### Activity
Scan the lines below for the string "pixel" and copy every one that has it.

(Source data)
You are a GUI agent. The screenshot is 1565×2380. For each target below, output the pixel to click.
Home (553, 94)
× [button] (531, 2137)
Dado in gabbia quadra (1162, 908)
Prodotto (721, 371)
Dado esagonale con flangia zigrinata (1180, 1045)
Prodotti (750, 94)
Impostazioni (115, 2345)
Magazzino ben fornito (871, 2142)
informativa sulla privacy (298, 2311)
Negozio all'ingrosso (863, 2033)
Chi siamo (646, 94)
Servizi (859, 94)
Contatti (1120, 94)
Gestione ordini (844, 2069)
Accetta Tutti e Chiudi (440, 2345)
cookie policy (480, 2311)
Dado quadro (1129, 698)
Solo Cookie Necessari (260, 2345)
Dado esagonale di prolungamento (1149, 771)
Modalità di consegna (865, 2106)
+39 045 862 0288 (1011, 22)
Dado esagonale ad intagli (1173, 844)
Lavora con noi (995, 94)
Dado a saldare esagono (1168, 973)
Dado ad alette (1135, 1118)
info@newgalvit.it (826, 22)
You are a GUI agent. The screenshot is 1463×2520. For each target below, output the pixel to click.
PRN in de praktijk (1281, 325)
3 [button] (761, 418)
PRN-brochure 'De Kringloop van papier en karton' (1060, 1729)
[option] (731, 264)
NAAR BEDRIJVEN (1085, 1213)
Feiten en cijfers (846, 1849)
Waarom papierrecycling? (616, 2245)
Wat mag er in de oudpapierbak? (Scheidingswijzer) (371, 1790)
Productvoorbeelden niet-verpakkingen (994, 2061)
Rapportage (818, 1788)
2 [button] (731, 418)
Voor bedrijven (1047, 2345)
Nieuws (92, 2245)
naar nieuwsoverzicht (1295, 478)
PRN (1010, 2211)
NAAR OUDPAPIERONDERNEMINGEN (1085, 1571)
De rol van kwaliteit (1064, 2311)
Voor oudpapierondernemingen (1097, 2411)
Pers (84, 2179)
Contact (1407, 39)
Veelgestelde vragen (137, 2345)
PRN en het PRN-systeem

### Expected answer
You are a GUI agent. The screenshot is 1565×2380. For each target below, output the pixel to click.
You are a GUI agent. The screenshot is 1463×2520. For each target below, output the pixel to click.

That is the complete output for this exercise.